L’AQUILA. Manca poco più di un anno alla scadenza dei contratti dei 75 lavoratori a tempo determinato di Comune dell’Aquila, Usra e Usrc, quelli rimasti dei 106 assunti con concorso dopo il terremoto....
L’AQUILA. Manca poco più di un anno alla scadenza dei contratti dei 75 lavoratori a tempo determinato di Comune dell’Aquila, Usra e Usrc, quelli rimasti dei 106 assunti con concorso dopo il terremoto. L’iter per la loro stabilizzazione, tuttavia, è ancora fermo al palo. Il Comune dell’Aquila che ne conta, in totale, 42 (dei restanti 33, 20 sono in forza all’Usrc e 13 all’Usra), aveva avviato un tavolo con il precedente governo, in particolare con l’ex ministra della Pubblica amministrazione Giulia Bongiorno e l’ex capo dipartimento della Funzione Pubblica Maria Barilà, per trovare una soluzione. Il cambio di maggioranza, però, ha resettato tutto e si dovrà ricominciare da capo.
«La volontà della giunta, formalizzata anche con una delibera approvata lo scorso 17 settembre, è quella di assorbire tutti i lavoratori, compresi quelli dell’Usra, con contratti a tempo indeterminato», afferma l’assessore comunale al Personale Fausta Bergamotto, «ma in questo momento scontiamo alcune difficoltà dovute sia al non avere un interlocutore di riferimento nel governo sia al capire in quale quadro economico e normativo dobbiamo muoverci». Ieri se ne è parlato anche in commissione Bilancio, davanti a una delegazione di lavoratori e ad alcuni rappresentanti sindacali (presenti, però, solo nelle vesti di uditori). La legge Madia dice che per stabilizzare i precari c’è tempo fino al dicembre 2020. Secondo i sindacati, i lavoratori e il Comune hanno tutti i requisiti per poter essere assunti a tempo indeterminato, avendo sostenuto, a suo tempo, una procedura concorsuale. Il problema, dunque, non sarebbe tanto di ordine normativo quanto economico-finanziario. Attualmente, infatti, questi lavoratori vengono pagati con dei fondi (poco meno di 2 milioni di euro) provenienti non dal bilancio comunale ma da una contabilità speciale statale chiamata Fondo per l’assistenza tecnica. Nella delibera di giunta approvata lo scorso 17 settembre, è scritto che il Comune sta provando a verificare se è possibile avere quei fondi in via stabile. In caso contrario, si legge nel provvedimento, «dovranno essere utilizzate le somme del bilancio comunale prevedendo anche la possibilità di ricorrere ad assunzioni a tempo indeterminato con contratto di lavoro a tempo parziale».
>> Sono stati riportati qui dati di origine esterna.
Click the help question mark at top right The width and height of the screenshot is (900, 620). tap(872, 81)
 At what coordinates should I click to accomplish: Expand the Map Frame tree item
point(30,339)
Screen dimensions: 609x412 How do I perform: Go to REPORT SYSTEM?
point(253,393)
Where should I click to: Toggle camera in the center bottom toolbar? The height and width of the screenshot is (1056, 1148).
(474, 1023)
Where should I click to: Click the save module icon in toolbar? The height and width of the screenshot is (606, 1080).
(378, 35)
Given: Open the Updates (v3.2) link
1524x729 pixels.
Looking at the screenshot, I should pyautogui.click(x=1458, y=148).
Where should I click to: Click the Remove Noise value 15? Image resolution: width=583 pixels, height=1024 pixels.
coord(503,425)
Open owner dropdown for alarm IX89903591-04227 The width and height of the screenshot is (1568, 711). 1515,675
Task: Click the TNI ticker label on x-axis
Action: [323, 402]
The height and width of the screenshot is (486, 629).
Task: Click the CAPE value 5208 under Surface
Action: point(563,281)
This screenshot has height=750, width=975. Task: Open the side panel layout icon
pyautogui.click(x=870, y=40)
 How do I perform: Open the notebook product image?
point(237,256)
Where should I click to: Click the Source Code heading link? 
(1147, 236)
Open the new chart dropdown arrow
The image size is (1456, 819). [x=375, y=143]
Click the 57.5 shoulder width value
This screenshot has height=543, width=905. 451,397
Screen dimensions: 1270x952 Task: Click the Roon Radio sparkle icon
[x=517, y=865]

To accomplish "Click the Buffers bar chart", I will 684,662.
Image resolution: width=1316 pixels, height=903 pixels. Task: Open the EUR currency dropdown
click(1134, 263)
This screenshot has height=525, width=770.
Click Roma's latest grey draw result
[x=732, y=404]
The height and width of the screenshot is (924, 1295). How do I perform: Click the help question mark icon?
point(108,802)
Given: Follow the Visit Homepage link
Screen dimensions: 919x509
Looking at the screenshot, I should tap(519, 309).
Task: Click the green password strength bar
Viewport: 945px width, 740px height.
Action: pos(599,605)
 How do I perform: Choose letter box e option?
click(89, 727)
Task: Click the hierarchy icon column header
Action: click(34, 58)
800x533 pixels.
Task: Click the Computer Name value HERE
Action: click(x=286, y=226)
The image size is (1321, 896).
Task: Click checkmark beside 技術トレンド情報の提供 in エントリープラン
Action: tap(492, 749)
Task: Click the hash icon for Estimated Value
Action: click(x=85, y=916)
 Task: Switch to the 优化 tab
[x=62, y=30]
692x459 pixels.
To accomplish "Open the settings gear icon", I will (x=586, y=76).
L’assessore ha fatto sapere che una ricognizione per capire se queste risorse ci sono è già iniziata. La Cgil chiede di accelerare ma è convinta che, nei prossimi anni, con il turnover – ossia coi dipendenti che andranno in pensione con i normali requisiti di legge o ricorrendo all’opzione “quota 100” – rimarranno vacanti, nella pianta organica del Comune, molte posizioni. Vuoti che potrebbero essere ampiamente colmati assumendo in via definitiva i lavoratori precari.